The construction on DUKE Phase-2 has progressed smoothly, standing at 68.7% against the scheduled progress of 65.5% as at November 25, 2015. DUKE Phase-2 comprises two dual-carriageway three-lane links, namely the Sri Damansara and Tun Razak links, and is expected to be completed by December 2016. The construction risk is largely mitigated by the experience of turnkey contractor Ekovest Construction Sdn Bhd, which was also involved in the construction of DUKE. Furthermore, the project sponsor and ultimate holding company Ekovest Berhad (Ekovest) has provided an undertaking to fund cost overruns of up to RM60 million. MARC also draws comfort from the additional cash flow protection through the distribution covenant which restricts Kesturi from making any Junior coupon payments and shareholders’ distributions before DUKE Phase-2 commences its tolling operations.

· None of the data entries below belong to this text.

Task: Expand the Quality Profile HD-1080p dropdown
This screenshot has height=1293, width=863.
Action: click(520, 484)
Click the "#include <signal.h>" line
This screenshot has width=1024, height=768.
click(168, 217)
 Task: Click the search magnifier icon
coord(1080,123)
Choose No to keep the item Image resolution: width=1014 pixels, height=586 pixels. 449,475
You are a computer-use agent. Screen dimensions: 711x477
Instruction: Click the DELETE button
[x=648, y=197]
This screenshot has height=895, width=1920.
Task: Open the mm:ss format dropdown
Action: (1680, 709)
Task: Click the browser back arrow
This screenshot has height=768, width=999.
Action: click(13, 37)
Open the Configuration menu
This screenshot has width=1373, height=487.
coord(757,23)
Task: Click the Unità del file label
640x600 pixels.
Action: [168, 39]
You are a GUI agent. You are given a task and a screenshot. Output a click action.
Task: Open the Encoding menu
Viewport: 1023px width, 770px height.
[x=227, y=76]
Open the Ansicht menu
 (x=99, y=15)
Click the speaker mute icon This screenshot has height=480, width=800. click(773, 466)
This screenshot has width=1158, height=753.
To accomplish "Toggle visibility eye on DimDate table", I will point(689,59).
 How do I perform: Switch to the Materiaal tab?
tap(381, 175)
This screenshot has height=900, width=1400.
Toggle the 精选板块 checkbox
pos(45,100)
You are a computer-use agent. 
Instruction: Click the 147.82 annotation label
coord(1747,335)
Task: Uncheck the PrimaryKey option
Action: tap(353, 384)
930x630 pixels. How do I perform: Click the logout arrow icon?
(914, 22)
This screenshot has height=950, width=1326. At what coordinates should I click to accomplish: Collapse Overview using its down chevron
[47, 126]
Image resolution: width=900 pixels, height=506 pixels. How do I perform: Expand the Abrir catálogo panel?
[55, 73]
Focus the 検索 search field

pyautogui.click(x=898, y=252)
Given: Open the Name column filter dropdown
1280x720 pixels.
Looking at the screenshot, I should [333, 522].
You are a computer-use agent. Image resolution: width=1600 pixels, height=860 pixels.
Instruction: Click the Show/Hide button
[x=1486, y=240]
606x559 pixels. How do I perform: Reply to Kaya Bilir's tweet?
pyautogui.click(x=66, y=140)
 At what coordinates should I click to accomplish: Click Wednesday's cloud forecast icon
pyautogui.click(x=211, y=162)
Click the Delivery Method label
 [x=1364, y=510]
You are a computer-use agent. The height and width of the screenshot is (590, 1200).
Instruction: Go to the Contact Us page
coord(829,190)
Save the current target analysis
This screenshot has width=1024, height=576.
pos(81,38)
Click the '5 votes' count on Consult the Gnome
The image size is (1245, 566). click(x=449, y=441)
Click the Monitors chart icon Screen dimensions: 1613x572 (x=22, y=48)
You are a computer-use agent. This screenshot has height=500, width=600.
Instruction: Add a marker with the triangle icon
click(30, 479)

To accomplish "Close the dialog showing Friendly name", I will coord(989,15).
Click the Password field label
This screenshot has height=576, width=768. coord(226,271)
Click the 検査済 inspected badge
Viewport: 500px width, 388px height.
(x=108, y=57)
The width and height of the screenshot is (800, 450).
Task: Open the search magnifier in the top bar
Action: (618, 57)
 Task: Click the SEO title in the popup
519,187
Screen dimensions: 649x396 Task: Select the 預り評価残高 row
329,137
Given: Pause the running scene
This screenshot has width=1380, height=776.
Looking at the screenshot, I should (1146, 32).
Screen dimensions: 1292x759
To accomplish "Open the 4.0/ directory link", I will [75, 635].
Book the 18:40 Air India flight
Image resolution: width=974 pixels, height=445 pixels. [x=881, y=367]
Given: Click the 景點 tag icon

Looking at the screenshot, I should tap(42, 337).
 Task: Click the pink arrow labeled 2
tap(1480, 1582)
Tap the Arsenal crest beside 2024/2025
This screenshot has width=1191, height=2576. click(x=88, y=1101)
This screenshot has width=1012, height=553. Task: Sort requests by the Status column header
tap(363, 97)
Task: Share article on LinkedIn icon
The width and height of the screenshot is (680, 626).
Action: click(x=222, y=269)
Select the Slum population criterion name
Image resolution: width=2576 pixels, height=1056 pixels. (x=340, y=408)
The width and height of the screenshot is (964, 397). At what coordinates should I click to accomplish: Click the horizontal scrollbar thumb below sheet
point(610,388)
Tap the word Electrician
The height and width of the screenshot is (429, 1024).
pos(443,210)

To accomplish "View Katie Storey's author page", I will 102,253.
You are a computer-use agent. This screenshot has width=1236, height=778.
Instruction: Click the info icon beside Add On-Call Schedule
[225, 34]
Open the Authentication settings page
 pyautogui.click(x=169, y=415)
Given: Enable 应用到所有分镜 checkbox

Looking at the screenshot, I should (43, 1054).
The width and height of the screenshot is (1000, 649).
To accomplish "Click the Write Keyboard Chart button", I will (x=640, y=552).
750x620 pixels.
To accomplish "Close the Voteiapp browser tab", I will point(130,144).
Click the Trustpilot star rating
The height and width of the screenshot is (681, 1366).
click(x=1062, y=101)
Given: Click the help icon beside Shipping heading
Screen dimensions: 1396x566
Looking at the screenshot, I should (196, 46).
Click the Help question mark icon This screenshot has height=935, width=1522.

For the first eight months of 2015 (8M2015), DUKE’s average daily traffic (ADT) grew by 6.9% to 133,334 vehicles, largely in line with the projected ADT of 132,566 vehicles. The improvement in traffic was partly due to the deferment of its toll hike which was scheduled in 2014. However, the government has allowed the 2014 toll hikes with the exception of Class 5 vehicles since October 15, 2015 which could weigh on traffic growth over the near term. MARC is also concerned on DUKE’s ability to achieve the traffic growth projections given the capacity limitations in accommodating additional traffic flow from DUKE Phase-2. In the near term, any shortfall in traffic growth would have minimal impact on the project cash flow given the undemanding finance service obligations before the first Senior Sukuk principal repayment in December 2019 and the sufficient liquidity headroom during the construction period of DUKE Phase-2.

In financial year ended June 30, 2015 (FY2015), Kesturi undertook a capital reorganisation exercise to convert its high-yield Series A redeemable preference shares (RPS) together with the accrued dividends into non-interest bearing RPS amounting to RM360.1 million. This resulted in a one-off non-operating income of RM171.8 million, leading to a reduction in Kesturi’s accumulated losses to RM195.7 million. The rating agency expects Kesturi’s profitability and leverage metrics to improve gradually with the reduction in the annual finance costs after the RPS conversion.

MARC notes that Kesturi’s project cash flows were lower than projections for FY2015 which was mainly due to the delay in compensation payments in lieu of toll hikes. Notwithstanding this, the base case minimum finance service cover ratio (FSCR) remains healthy at 3.90 times. As at October 31, 2015, Kesturi has yet to receive confirmation from the government on the receipt of approximately RM23.3 million in outstanding toll compensation for the period between January 1, 2014 and October 14, 2015. Nonetheless, MARC’s sensitivity analysis reveals that Kesturi’s debt service capability would remain adequate even if the outstanding receivables from the government are not forthcoming.

The stable outlook on the ratings reflects MARC's expectations that traffic performance on the existing DUKE would be largely in line with projections and Kesturi will continue to demonstrate satisfactory construction progress on DUKE Phase-2. Downward rating pressure could emerge if Kesturi’s liquidity position deteriorates sharply as a result of construction cost overrun.

Major Rating Factors

Strengths

  • Resilient commuter-based traffic volume;
  • Easy accessibility of toll road to a wide network of major roadways;
  • Long remaining life of extended concession; and
  • Amortisation schedule matches debt service to project cash flows.

Challenges/Risks

  • Highly leveraged capital structure;
  • Construction cost overruns and completion delays in relation to DUKE Phase-2;
  • Peak hour traffic bottlenecks on existing DUKE could limit future traffic growth; and
  • Toll hike deferrals could weigh on project cash flows at later stage.